O agronegócio acompanha o impacto da conjuntura global, com analistas destacando que fertilizantes mais caros tornam o plantio de milho e trigo menos atrativo frente à soja. O conflito envolve EUA, Israel e Irã, afetando suprimentos no Golfo Pérsico.

Estoques dos EUA e condições de cultivo

O USDA manteve em 2,127 bilhões de bushels a projeção de estoques finais de milho 2025/26, estável frente ao mês anterior. A estimativa ficou próxima da expectativa de 2,128 bilhões de bushels projetada por analistas.

Para o trigo, a agência elevou os estoques finais 2025/26 a 938 milhões de bushels, ante 931 milhões em março, devido ao crescimento das importações. A safra de inverno segue prejudicada por seca que atinge áreas da planície.

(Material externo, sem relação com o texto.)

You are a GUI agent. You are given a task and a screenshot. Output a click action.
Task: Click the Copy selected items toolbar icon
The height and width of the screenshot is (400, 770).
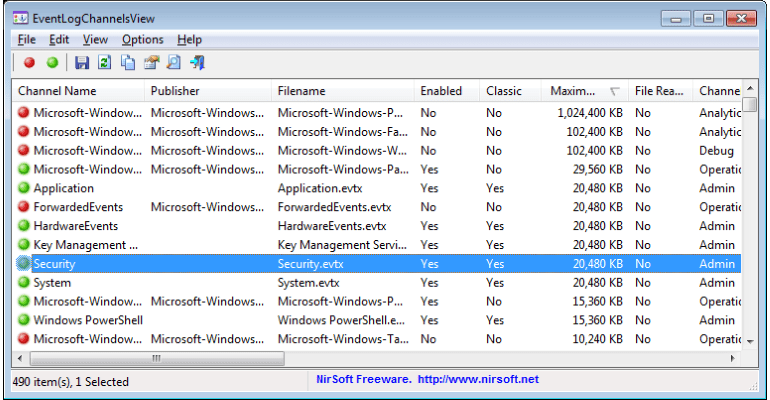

A seca já afeta 71% do trigo de inverno, contra 55% na semana anterior, segundo o Monitor de Seca dos EUA. A colheita de trigo de inverno foi classificada como 35% boa a excelente, a menor posição para esse período em três anos.

Brasil: safra e exportação

O USDA manteve as projeções para as safras do Brasil 2025/26 em 180 milhões de toneladas de soja e 132 milhões de toneladas de milho. Em relação às exportações, houve ajuste para a soja: 115 milhões de toneladas, acima de março, com recuo de 950 mil toneladas nas embarcações dos EUA, para 41,9 milhões de toneladas.

No milho, as projeções de exportação para o Brasil permaneceram em 43 milhões de toneladas, enquanto as dos EUA ficaram estáveis em 83,82 milhões de toneladas. O Brasil continua sendo o segundo maior exportador mundial de milho, atrás dos EUA.